Looney faces a legal headache on his first day in the job
[WEDS FEB 5], as Greenpeace argues that the government was wrong
to award BP a permit to drill in the Vorlich oil fields, north of
Inverness, because it failed to properly consult the public on
its decision. Greenpeace activists staged a protest there last
June in an attempt to block BP from accessing the 30 million
barrels of oil in the Vorlich field [1].
At a hearing in the High Court, Mrs Justice Lang granted
Greenpeace permission to proceed with a judicial review case
against the government’s Department for Business, Energy and
Industrial Strategy. BP is named as an interested party in the
case.
John Sauven, executive director for Greenpeace UK, said:
“BP has been given free rein by the government to drill for more
oil and gas in the North Sea, without proper public consultation
and without any consideration of the devastating impact that the
use of this oil will have on our climate.
“We took action last year and boarded BP’s rig to stop this
from happening. Now we will fight to prove that BP should never
have been there in the first place.”
In June last year, Greenpeace activists boarded BP’s oil
rig, Paul B Loyd Jnr, as it was being towed out to sea in the
Cromarty Firth. BP and its rig operator Transocean sought court
interdicts in a bid to stop the action, but Greenpeace activists
continued their peaceful protest for 12 days.

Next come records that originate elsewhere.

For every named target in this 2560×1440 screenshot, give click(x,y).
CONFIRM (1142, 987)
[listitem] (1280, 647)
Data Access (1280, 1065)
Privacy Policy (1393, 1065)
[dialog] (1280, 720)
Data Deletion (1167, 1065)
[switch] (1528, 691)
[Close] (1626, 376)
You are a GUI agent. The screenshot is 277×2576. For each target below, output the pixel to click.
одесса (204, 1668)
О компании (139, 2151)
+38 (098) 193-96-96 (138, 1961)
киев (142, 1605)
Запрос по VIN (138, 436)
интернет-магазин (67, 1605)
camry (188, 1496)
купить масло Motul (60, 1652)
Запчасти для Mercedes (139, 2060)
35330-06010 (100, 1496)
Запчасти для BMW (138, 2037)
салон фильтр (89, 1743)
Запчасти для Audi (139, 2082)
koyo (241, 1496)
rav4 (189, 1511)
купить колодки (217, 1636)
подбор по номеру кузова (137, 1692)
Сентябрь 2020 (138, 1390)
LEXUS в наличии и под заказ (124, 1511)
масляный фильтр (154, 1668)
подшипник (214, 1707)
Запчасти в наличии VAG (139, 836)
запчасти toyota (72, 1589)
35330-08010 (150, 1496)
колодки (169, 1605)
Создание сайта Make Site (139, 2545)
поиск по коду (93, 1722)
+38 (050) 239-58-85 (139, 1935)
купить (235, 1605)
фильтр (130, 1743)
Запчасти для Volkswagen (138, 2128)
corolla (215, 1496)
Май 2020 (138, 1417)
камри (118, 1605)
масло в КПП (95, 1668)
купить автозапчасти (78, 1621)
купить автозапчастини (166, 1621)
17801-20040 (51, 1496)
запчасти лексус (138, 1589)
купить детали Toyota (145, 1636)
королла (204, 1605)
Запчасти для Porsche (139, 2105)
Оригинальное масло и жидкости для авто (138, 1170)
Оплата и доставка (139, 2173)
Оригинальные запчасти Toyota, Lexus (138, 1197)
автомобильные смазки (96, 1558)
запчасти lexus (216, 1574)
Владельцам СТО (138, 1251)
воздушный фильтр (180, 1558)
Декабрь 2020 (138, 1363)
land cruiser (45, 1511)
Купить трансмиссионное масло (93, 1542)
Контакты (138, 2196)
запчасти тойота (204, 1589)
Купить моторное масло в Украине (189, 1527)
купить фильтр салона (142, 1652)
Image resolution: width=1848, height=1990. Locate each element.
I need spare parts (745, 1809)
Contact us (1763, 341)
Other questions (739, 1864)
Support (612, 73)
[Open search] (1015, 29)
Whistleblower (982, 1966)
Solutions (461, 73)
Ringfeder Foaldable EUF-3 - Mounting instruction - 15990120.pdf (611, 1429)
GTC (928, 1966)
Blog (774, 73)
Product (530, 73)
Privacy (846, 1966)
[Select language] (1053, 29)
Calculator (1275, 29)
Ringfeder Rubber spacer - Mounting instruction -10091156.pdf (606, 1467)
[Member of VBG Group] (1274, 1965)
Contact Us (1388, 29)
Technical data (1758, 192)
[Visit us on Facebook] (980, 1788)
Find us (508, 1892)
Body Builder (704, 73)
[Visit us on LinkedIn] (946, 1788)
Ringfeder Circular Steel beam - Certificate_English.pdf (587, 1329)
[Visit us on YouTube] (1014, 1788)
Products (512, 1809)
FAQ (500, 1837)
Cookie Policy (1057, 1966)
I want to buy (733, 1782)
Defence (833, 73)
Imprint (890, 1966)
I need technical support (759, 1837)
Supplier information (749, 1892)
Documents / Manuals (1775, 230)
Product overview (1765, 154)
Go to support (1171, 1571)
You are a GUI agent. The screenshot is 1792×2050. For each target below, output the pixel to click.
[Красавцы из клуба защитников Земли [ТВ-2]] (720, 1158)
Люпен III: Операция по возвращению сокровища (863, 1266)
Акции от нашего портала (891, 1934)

In a separate legal
case, BP’s rig operator Transocean is seeking hefty fines and
jail sentences against Greenpeace and its executive director John
Sauven as punishment for breaching the
interdict.
Greenpeace’s judicial review hearing today follows a
successful case brought by Neil Garrick-Maidment of
the Seahorse
Trust last year, which challenged the
legality of permit granted to energy firm Carillion, on the
grounds that there had not been a proper public
consultation.
After the Seahorse case, business secretary agreed to carry out a
detailed review of the Offshore Petroleum Production and
Pipe-lines (Assessment of Environmental Effects) Regulations 1999
and amend them following public consultation. As yet there has
been no public announcement on the progress of that
consultation.
The case will continue later this year, with the next
hearing expected between late April and mid-June.